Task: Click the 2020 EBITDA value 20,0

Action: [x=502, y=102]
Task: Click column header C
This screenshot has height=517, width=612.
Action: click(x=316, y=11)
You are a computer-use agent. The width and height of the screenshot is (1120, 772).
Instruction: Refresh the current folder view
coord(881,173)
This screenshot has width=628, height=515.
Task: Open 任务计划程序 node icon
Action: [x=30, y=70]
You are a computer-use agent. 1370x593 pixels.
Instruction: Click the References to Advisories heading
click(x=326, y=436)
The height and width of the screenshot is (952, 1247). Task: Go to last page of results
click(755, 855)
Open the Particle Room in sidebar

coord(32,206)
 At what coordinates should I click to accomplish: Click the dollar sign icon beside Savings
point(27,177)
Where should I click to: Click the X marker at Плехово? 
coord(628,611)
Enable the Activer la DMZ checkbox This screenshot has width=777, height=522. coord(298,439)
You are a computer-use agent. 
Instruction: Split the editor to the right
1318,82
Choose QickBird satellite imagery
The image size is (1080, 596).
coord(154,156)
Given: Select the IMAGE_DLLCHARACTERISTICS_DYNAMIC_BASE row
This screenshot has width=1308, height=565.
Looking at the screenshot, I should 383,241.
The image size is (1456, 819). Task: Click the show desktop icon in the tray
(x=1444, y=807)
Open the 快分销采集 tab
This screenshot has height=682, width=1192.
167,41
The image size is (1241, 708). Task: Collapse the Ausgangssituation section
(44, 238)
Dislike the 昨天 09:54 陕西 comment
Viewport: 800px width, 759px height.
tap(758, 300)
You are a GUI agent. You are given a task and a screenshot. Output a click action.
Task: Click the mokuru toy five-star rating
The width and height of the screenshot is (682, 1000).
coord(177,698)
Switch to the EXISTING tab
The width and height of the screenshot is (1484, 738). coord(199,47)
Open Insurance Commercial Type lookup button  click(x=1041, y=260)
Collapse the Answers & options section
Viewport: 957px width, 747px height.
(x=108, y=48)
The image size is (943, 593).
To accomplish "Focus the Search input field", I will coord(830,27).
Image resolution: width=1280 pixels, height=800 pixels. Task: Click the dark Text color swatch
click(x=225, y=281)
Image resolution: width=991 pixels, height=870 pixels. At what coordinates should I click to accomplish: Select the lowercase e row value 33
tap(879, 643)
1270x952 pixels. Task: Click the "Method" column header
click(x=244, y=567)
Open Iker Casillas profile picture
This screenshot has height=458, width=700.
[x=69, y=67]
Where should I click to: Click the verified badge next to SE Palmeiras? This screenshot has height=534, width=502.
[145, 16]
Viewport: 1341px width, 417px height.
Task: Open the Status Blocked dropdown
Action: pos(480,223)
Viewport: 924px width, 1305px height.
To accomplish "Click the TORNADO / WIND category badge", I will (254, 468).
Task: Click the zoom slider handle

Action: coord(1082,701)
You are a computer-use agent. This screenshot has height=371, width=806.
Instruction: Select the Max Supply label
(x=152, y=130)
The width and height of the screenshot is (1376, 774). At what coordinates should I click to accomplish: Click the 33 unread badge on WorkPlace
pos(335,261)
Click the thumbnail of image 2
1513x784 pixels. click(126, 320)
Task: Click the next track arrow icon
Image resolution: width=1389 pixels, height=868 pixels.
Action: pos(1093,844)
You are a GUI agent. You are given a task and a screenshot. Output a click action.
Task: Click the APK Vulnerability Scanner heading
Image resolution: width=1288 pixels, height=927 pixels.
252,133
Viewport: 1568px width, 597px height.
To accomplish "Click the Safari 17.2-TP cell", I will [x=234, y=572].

== == ==

- TASK INSTRUCTIONS -
All lines that hold the word "agent" should be copied from the data.

- YOUR SOLUTION -
You are a computer-use agent. The width and height of the screenshot is (1120, 772).
You are a computer-use agent. 1370x593 pixels.
You are a computer-use agent. 
You are a GUI agent. You are given a task and a screenshot. Output a click action.
You are a computer-use agent. This screenshot has height=371, width=806.
You are a GUI agent. You are given a task and a screenshot. Output a click action.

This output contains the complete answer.